- [SHORT EXERCISE]: Copy each line in the rows below that contains the string "height". Case counts.
'''
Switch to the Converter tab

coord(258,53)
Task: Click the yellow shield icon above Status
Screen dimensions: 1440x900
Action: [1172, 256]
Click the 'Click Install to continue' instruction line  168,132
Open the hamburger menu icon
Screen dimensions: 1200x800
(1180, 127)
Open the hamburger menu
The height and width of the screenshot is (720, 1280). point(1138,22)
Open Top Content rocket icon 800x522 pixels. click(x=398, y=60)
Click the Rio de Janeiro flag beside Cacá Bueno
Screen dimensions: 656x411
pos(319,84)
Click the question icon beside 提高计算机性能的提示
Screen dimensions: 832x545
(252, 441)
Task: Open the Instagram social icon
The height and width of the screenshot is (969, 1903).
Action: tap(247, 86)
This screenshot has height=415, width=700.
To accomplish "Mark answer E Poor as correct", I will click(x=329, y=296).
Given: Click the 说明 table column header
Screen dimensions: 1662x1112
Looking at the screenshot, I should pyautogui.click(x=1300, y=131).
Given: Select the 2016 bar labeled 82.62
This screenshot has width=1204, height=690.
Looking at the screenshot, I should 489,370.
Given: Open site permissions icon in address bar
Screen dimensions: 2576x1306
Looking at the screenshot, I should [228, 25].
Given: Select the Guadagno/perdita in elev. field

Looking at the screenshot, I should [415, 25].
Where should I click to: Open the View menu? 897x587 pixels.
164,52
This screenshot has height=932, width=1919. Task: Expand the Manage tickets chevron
'''
- [COMPLETED EXERCISE]:
The height and width of the screenshot is (720, 1280). point(1138,22)
The height and width of the screenshot is (969, 1903).
This screenshot has height=415, width=700.
This screenshot has width=1204, height=690.
This screenshot has height=932, width=1919. Task: Expand the Manage tickets chevron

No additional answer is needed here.